======== SUPPLIED MATERIAL

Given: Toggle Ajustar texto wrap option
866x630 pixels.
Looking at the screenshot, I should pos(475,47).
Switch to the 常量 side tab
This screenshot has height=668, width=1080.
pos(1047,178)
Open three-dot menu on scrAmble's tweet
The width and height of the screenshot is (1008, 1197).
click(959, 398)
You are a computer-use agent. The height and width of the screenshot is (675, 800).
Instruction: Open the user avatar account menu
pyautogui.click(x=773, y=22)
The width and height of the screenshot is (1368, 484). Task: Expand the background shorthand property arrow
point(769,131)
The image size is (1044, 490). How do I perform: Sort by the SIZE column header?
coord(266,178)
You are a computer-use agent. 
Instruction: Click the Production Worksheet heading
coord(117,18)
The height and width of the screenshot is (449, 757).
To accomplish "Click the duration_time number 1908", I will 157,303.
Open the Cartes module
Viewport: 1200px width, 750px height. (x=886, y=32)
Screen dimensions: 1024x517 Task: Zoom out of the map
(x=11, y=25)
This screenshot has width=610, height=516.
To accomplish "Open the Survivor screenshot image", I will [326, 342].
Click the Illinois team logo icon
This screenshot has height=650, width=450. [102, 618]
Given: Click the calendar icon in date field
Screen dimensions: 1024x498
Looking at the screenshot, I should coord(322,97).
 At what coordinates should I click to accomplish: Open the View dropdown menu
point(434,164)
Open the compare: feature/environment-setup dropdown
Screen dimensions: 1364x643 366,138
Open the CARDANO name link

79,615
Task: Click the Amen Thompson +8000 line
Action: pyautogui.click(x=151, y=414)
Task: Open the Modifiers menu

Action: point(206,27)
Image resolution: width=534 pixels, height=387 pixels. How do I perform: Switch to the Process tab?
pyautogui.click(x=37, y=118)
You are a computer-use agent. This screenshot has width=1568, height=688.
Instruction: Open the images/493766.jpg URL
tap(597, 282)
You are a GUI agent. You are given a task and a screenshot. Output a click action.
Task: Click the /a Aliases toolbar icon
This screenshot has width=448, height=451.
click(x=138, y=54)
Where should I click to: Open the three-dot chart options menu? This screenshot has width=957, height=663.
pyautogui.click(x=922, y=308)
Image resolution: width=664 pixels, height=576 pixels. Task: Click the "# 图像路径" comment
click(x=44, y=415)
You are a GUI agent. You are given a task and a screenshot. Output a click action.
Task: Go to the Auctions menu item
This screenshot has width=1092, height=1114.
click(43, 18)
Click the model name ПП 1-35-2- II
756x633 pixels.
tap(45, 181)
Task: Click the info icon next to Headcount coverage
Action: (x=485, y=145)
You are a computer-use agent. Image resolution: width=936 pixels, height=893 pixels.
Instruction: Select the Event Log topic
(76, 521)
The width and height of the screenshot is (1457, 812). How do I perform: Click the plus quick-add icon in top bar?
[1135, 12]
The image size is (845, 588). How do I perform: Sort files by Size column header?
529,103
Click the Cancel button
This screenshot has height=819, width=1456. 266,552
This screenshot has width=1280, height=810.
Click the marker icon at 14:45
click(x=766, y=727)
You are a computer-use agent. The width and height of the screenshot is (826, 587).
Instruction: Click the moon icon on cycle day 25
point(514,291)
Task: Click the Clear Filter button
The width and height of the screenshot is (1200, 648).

================

• **WHAT YOU WILL DO**
Set down the line holding "Open the CARDANO name link" and all later lines through the last one in the material above, exactly, and no other lines.

• **RESPONSE TO THIS EXERCISE**
Open the CARDANO name link

79,615
Task: Click the Amen Thompson +8000 line
Action: pyautogui.click(x=151, y=414)
Task: Open the Modifiers menu

Action: point(206,27)
Image resolution: width=534 pixels, height=387 pixels. How do I perform: Switch to the Process tab?
pyautogui.click(x=37, y=118)
You are a computer-use agent. This screenshot has width=1568, height=688.
Instruction: Open the images/493766.jpg URL
tap(597, 282)
You are a GUI agent. You are given a task and a screenshot. Output a click action.
Task: Click the /a Aliases toolbar icon
This screenshot has width=448, height=451.
click(x=138, y=54)
Where should I click to: Open the three-dot chart options menu? This screenshot has width=957, height=663.
pyautogui.click(x=922, y=308)
Image resolution: width=664 pixels, height=576 pixels. Task: Click the "# 图像路径" comment
click(x=44, y=415)
You are a GUI agent. You are given a task and a screenshot. Output a click action.
Task: Go to the Auctions menu item
This screenshot has width=1092, height=1114.
click(43, 18)
Click the model name ПП 1-35-2- II
756x633 pixels.
tap(45, 181)
Task: Click the info icon next to Headcount coverage
Action: (x=485, y=145)
You are a computer-use agent. Image resolution: width=936 pixels, height=893 pixels.
Instruction: Select the Event Log topic
(76, 521)
The width and height of the screenshot is (1457, 812). How do I perform: Click the plus quick-add icon in top bar?
[1135, 12]
The image size is (845, 588). How do I perform: Sort files by Size column header?
529,103
Click the Cancel button
This screenshot has height=819, width=1456. 266,552
This screenshot has width=1280, height=810.
Click the marker icon at 14:45
click(x=766, y=727)
You are a computer-use agent. The width and height of the screenshot is (826, 587).
Instruction: Click the moon icon on cycle day 25
point(514,291)
Task: Click the Clear Filter button
The width and height of the screenshot is (1200, 648).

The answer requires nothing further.